The hash function used is boost::hash (the default hash is), and I have
noticed that changing the hash function (std::hash does not cause an
issue), or slightly tweaking the input data (such as removing the ":" in
the identifiers), will make a given test-case that normally overruns the
container size on a rehash to run normally.
Just for the full, public bug tracker, I am using the multi_index
characteristic of the container, the primary indexer is a hashed struct
using boost::hash_combine, which includes an atypical data structure (a
short, immutable, ordered set of pointers), and I have confirmed in all
working cases the hash function is unique (there is not a single
collision, and bucket loads are typically low).
One other thing is that my proposed patch also does not fix infinite
iteration when I was attempting to calculate the bucket size of the
hashed_non_unique index, so my patch seems to be woefully insufficient,
but I am unsure how to continue.
I can provide a working test case privately via email.

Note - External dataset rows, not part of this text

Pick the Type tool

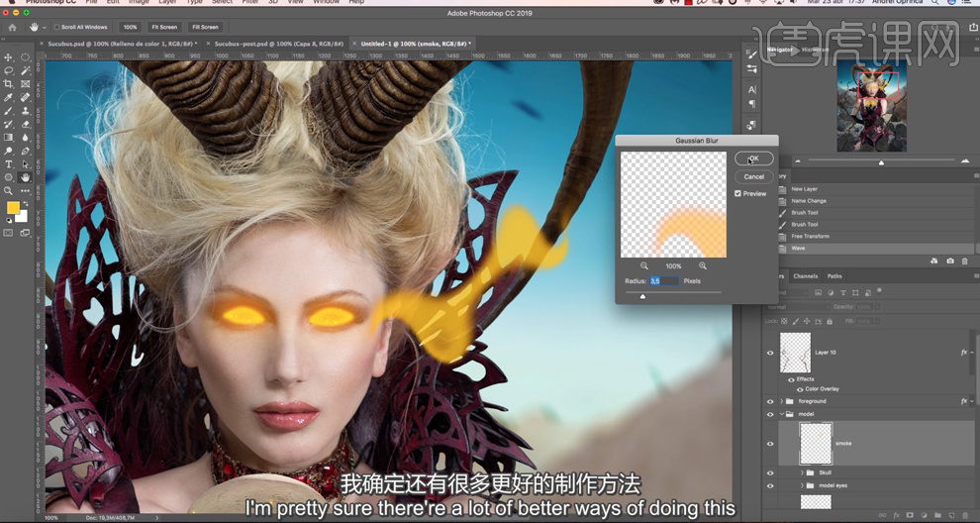point(9,163)
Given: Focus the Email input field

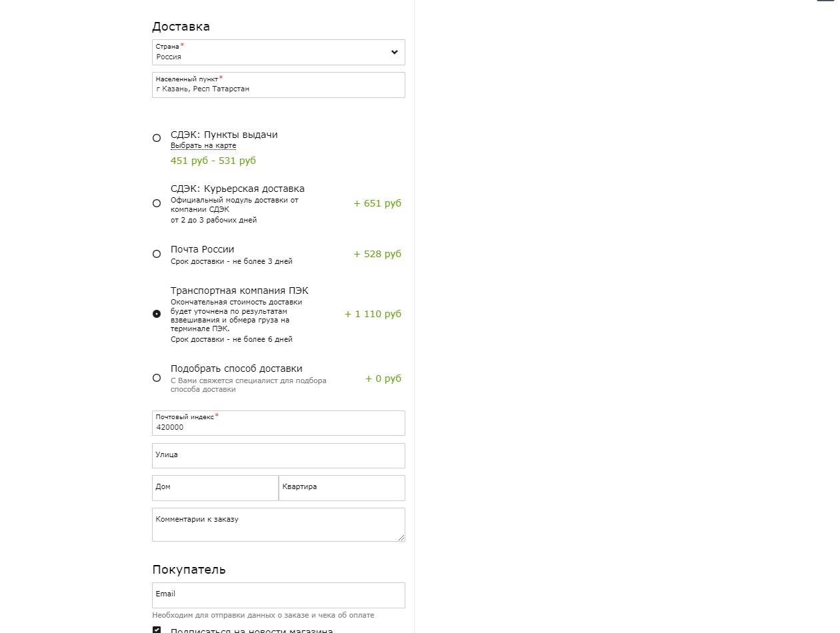Looking at the screenshot, I should tap(278, 595).
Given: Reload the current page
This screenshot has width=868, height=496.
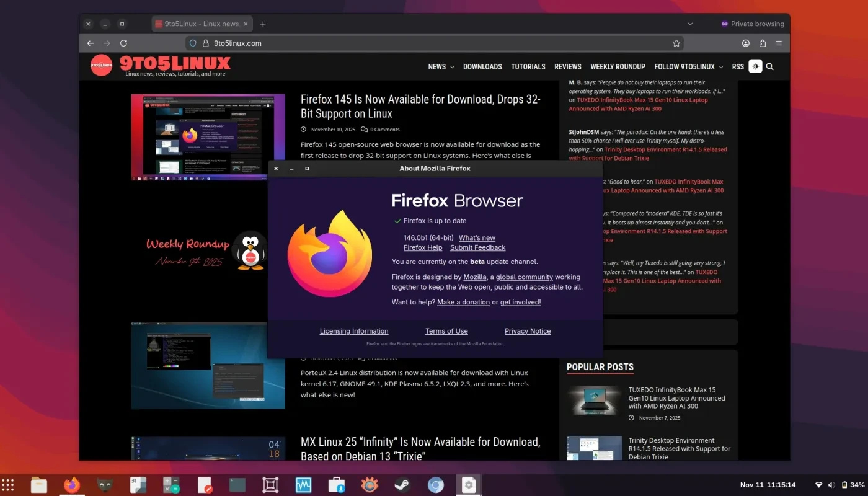Looking at the screenshot, I should pyautogui.click(x=123, y=43).
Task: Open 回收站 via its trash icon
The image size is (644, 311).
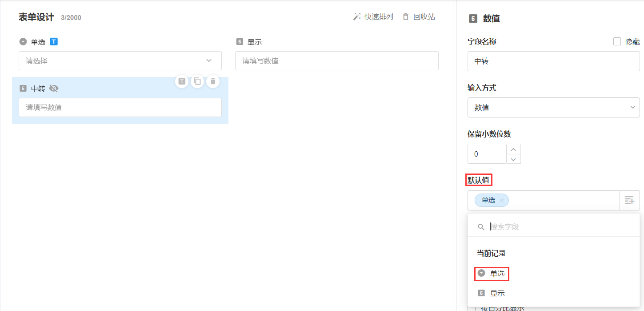Action: (x=405, y=16)
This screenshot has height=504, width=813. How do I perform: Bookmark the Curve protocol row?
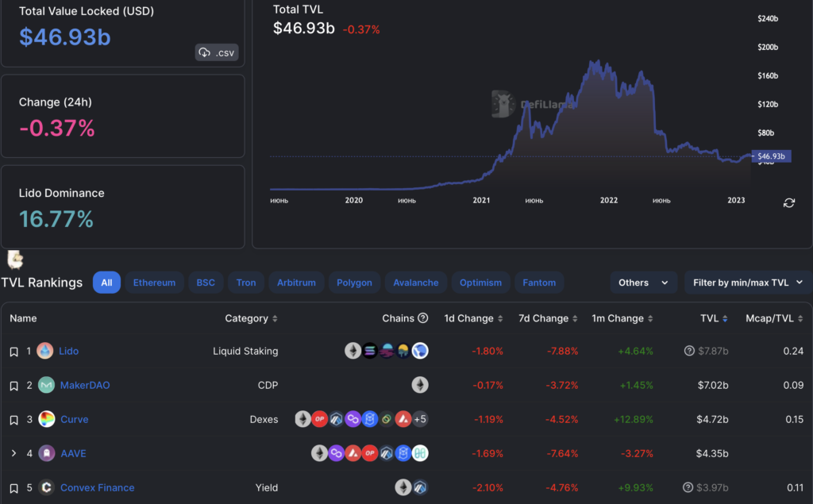(13, 420)
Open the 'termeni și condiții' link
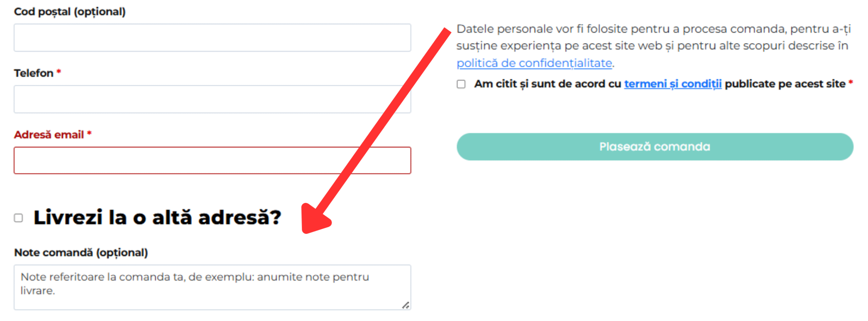The height and width of the screenshot is (321, 868). [x=673, y=84]
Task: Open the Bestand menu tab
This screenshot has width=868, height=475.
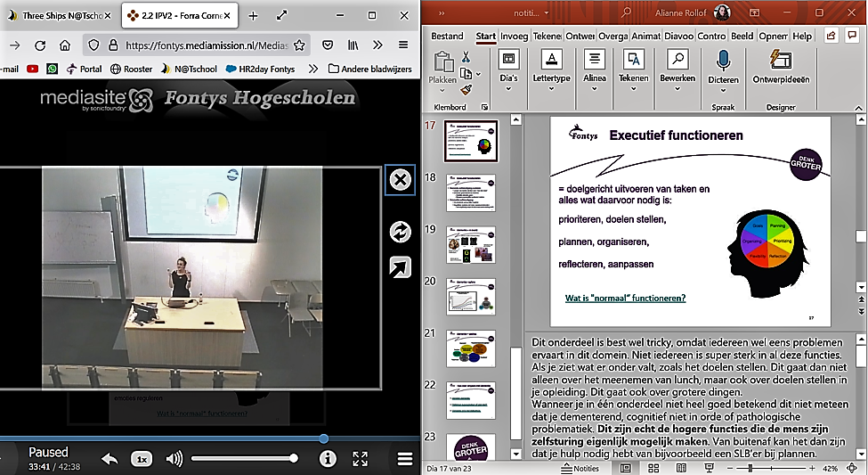Action: pos(447,37)
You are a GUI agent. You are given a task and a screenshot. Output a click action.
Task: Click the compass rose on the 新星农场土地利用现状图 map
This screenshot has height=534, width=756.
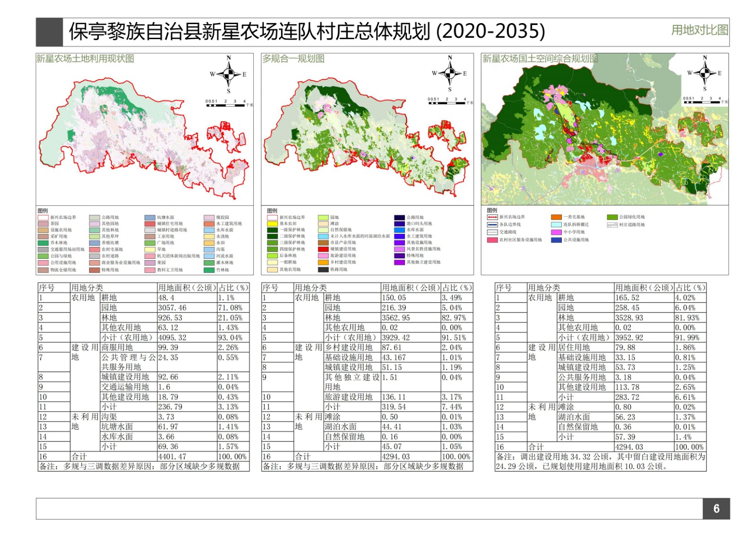(x=229, y=74)
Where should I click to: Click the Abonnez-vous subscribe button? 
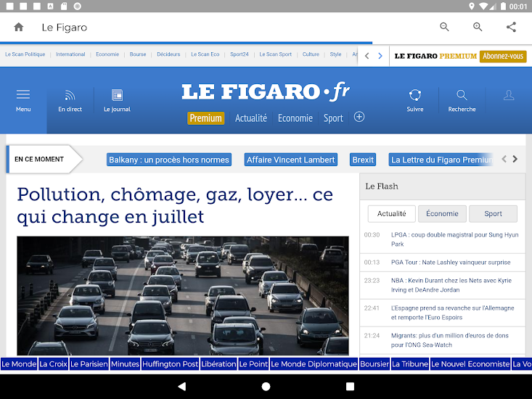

'''Rudimentary Code Snippet'''[[BR]]
Note: This snippet is missing includes, some template specializations, and
a few other things. It's meant as a general idea of the model, not as
working code.
{{{
#!div style="font-size: 80%"
Code highlighting:
{{{#!cpp
// this is identical to boost hash_combine_impl, just exported here
inline void hash_combine_impl(size_t& seed, size_t value)
{
seed ^= value + 0x9e3779b9 + (seed<<6) + (seed>>2);
}
// this uses the same magic numbers as Python's frozenset hash,
// for immutable set hashing
struct set_hash
{
template <typename T>
size_t operator(const T &t)
{
size_t h = 1927868237 * (t.size() + 1);
size_t i;
for (auto &v: t) {
i = std::hash<decltype(v)>()(v);
h ^= (i ^ (i << 16) ^ 89869747UL) * 3644798167UL;
}
h = h * 69069U + 907133923UL;
return h;
}
};
struct my_item
{
std::set<uintptr_t> pointers;
std::set<uint32_t> positions;
std::string value;
};
bool operator==(const my_item &lhs,
const my_item &rhs)
{
auto l = std::tie(lhs.pointers, lhs.positions, lhs.value);
auto r = std::tie(rhs.pointers, rhs.positions, rhs.value);
return l == r;
}
struct my_item_hash
{
size_t operator(const my_item &i)
{
size_t seed = 0;
hash_combine_impl(seed, set_hash()(i.pointers));
hash_combine_impl(seed, set_hash()(i.positions));
boost::hash_combine(seed, i.value);
return seed;
}
};
struct my_struct
{
std::set<my_item, my_item_hash> set;
std::string string;
uint32_t count;
};
bool operator==(const my_struct &lhs,
const my_struct &rhs)
{
auto l = std::tie(lhs.set, lhs.string, lhs.count);
auto r = std::tie(rhs.set, rhs.string, rhs.count);
return l == r;
}
struct my_struct_hash
{
size_t operator(const my_struct &s)
{
size_t seed = 0;
// these following lines are identical to boost::hash_combine_impl
hash_combine_impl(seed, set_hash()(s.set));
boost::hash_combine(seed, s.string);
boost::hash_combine(seed, s.count);
return seed;
}
};
typedef boost::multi_index_container<
my_struct,
boost::multi_index::indexed_by<
boost::multi_index::hashed_unique<
boost::multi_index::identity<my_struct>,
my_struct_hash
>,
boost::multi_index::hashed_non_unique<
boost::multi_index::tag<tags::my_tag>,
boost::multi_index::const_mem_fun<my_struct, std::string,
&my_struct::linkage>
>
>
> my_struct_memo;
}}}
}}}
Best,
Alex
-- Ticket URL: <https://svn.boost.org/trac/boost/ticket/12919#comment:2> Boost C++ Libraries <http://www.boost.org/> Boost provides free peer-reviewed portable C++ source libraries.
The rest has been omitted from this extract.